What does it all mean? It is going to take time to sort it all out. Whatever the effects of the merger, the effects it has on user experience and advertisers are most significant, and much can be said in that regard. As resident PPC expert and VP of Client Relations, Mike Block, says in his recent blog, Tues News: 8/4 (Big Deals Edition):
Anyone who has spoken to me about my opinions regarding the Big Three (Google, Yahoo and Microsoft) in search knows that I rank the user experience with Google at the top, Yahoo as a distant second and Microsoft as an even more distant third. When Bing came out and made some noise, it was my opinion that Bing would be nothing more than an expensive flash in the pan unless Microsoft could make the user experience better for the advertiser through its adCenter product. As it stands, the stubborn folks over at Microsoft still make bulk changes very difficult to perform, offer a poor quality account editor that is incompatible with Apple computers and employ customer service representatives that have always seemed overworked at best and poorly trained at worst.
Block’s quote sums up looming questions regarding the effects of the Microsoft/Yahoo merger quite nicely. Now, lets assume for the sake of this blog that Microsoft gets its adCenter product together and releases a version up to par with Google’s AdWords interface in terms of ease-of-use and user friendliness. This means the backend experience for the advertiser is equal, and relevancy and ease-of-use on the front end is what matters in determining who gets crowned the king of search. In that case, a tool like the one recently released by Microsoft employee Michael Kordahi could well come in handy.
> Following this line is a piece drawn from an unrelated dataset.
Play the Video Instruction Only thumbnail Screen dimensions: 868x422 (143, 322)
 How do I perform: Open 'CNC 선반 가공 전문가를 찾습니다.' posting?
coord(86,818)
Its a blind search test and its pretty neat. Not only can you see your search results in all three major search engines at once (the blind test is not the only way to do this but still), you can also get an unbiased answer as to which search engine you prefer.
Not surprisingly, according to a recent post on TechCrunch, it has been found users tend to rate anything with the Google logo as better than its competing product/service/what have you. This means Yahoo results with a Google logo tacked on top will rate better than Google results branded with the Yahoo logo, but the blind search test removes this bias and lets you compare apples to apples.
I’ve done a few tests already. So far, I’m averaging an equal preference for Google and Bing results depending on the search. Try it out for yourself and let me know what you think! Its pretty cool.